ACT clutch

New cars come with 2 keys. And modern keys have chips in them. But there’s this little post-covid chip shortage which you might have heard about lol. So to combat further/continued delays with new vehicle deliveries, Toyota is delivering cars in Japan with one chipped key, and one regular mechanical key-key. Like the good ol’ days. And the crazy thing is… guess what… the vehicle still works just fine. It starts… same as it does with the chipped key. Now Toyota will send their customers the 2nd chipped key as soon as the chips become available. But it begs the question: How did we get here? Why do we need chipped keys in the first place? So the vehicle isn’t as easily stolen? That’s fair. 

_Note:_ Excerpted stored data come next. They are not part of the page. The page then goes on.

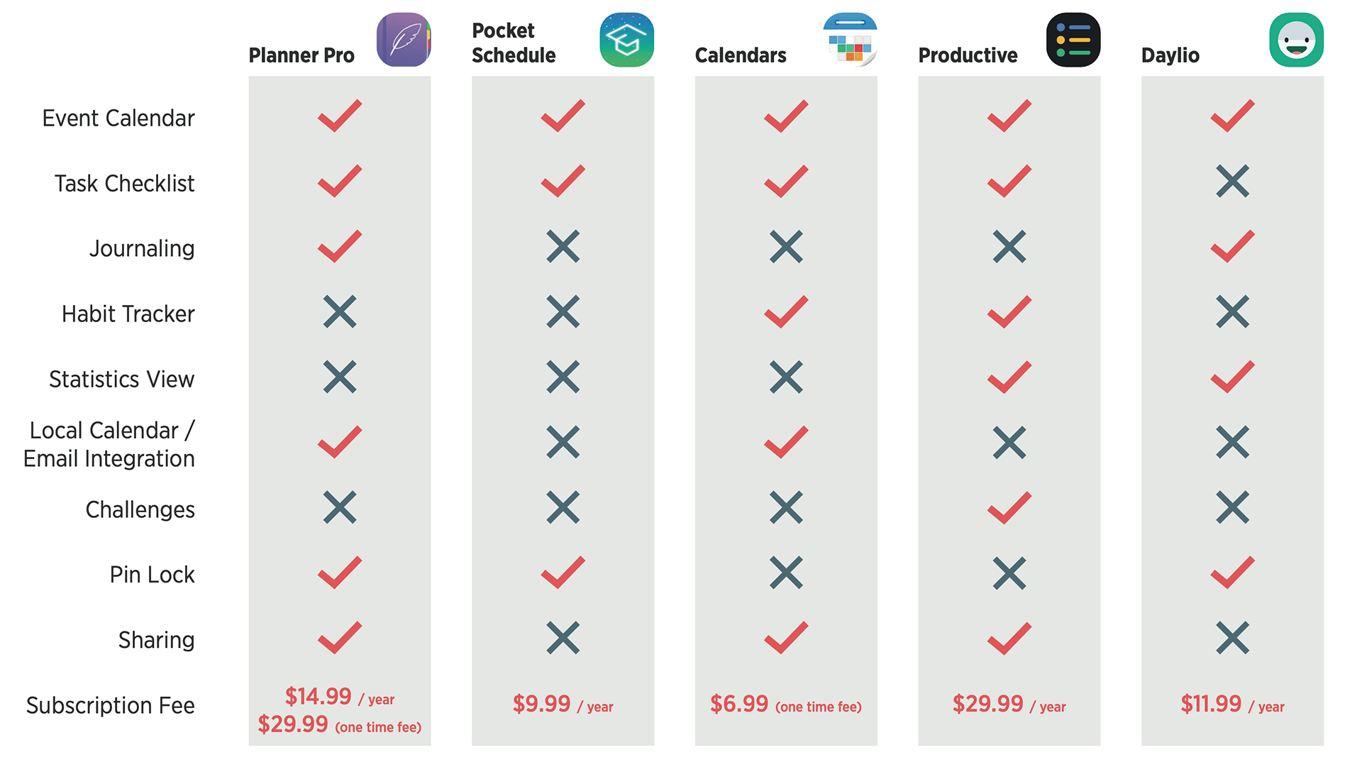Click the Planner Pro column heading
The image size is (1362, 784).
301,55
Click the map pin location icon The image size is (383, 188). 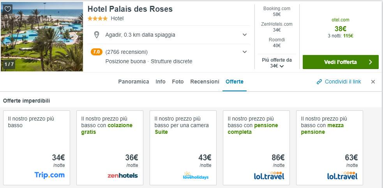point(97,35)
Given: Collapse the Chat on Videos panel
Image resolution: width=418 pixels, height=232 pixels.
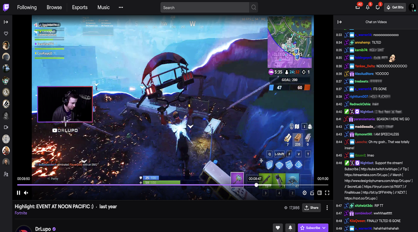Looking at the screenshot, I should [339, 22].
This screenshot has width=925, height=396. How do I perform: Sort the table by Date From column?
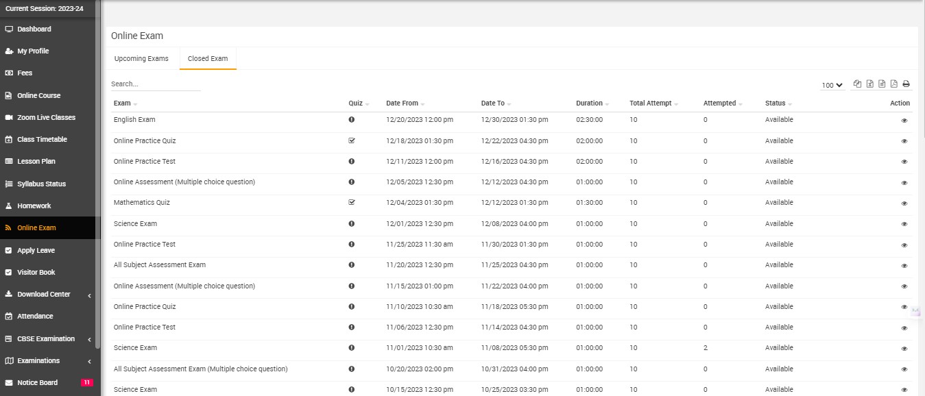coord(402,103)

But if I’m locked into 6-years of $1,000/month car payments on something like a sad/sackless Ford Mustang Mach E… I honestly WANT you to come steal it.

Yeah it seems like more often than not these days…

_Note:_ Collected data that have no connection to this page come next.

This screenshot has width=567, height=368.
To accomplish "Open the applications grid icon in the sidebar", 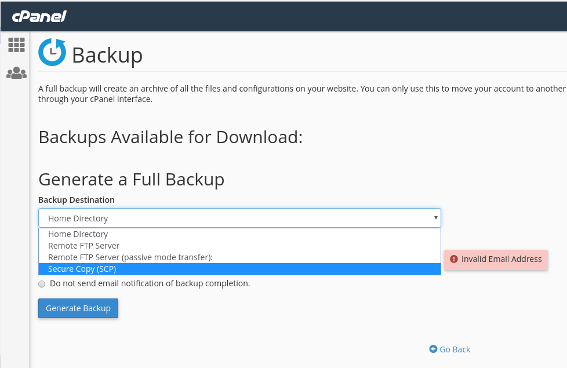I will tap(16, 45).
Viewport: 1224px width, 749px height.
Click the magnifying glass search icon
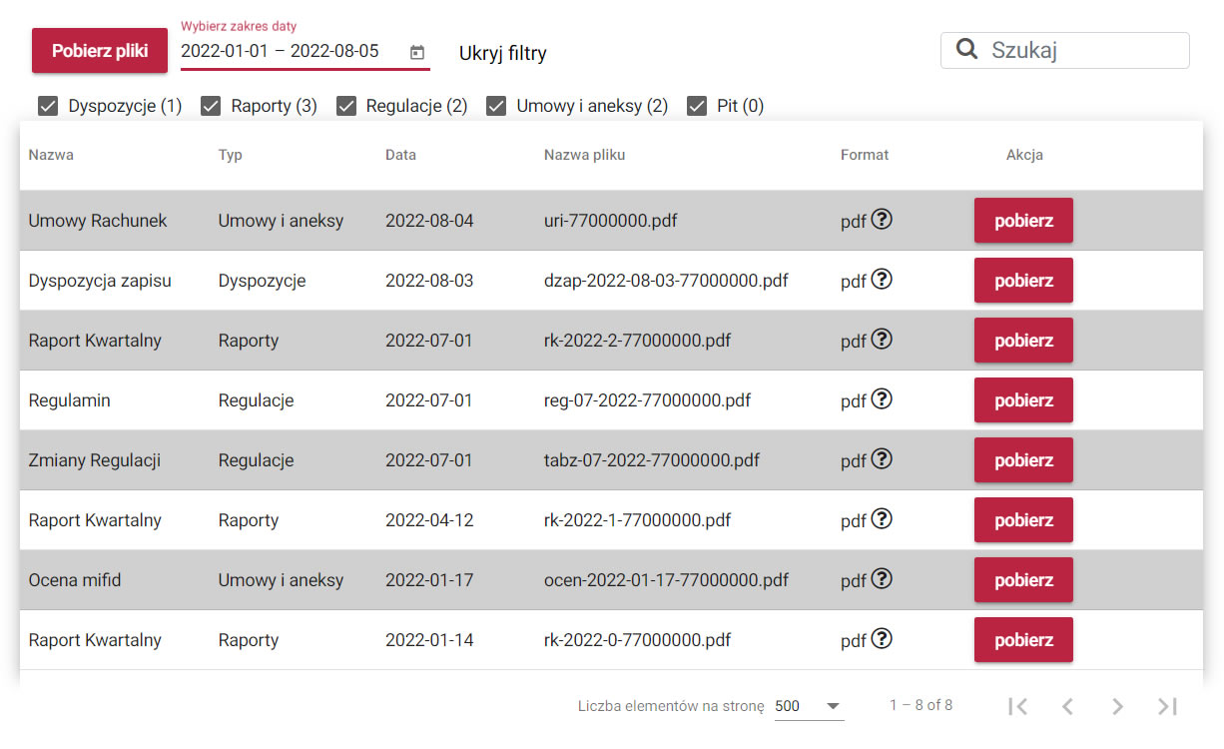coord(966,50)
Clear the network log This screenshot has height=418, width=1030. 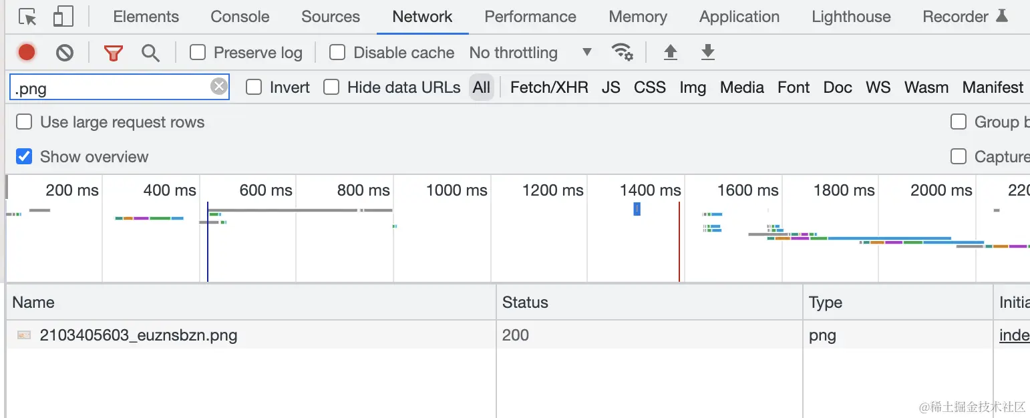(65, 52)
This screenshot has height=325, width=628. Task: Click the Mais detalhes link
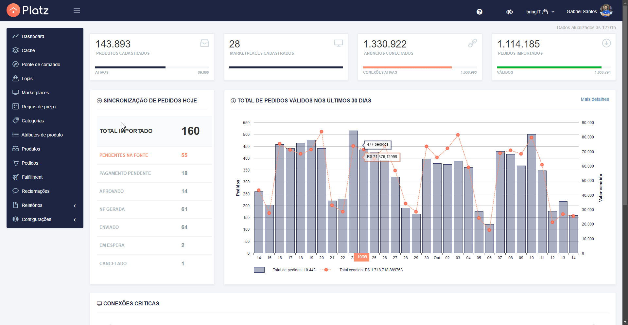click(x=595, y=99)
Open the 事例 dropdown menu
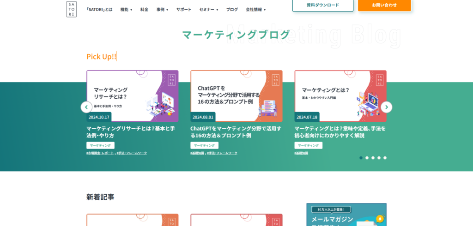This screenshot has height=226, width=473. pyautogui.click(x=162, y=10)
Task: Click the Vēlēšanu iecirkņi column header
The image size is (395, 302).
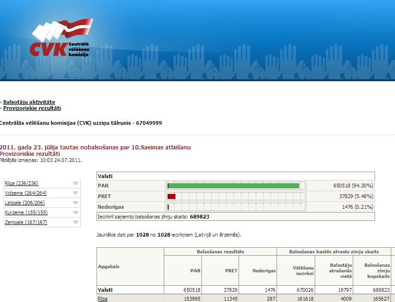Action: pyautogui.click(x=304, y=270)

The solution ends up being more irritating than that problem it solved. It’s like you open one door of technology that makes good sense. But then it leads to another door… and another one. And so on & so on until your lost & you don’t know how to get back. And each door along the way becomes more & more unnecessary. Pretty soon we’re here… where (not great but decent) new cars have shot past $50,000. And they each come packed with 1,000-2,000 chips just waiting for their inconvenient opportunity to fail on you. I mean really… do your hi-beams really need to be automatic? As the pilot of a vehicle, can you not handle that simplest of task? It’s no longer luxury… it has crossed over to incapability & dependency. A lot of our problems would be solved with a return to simplicity.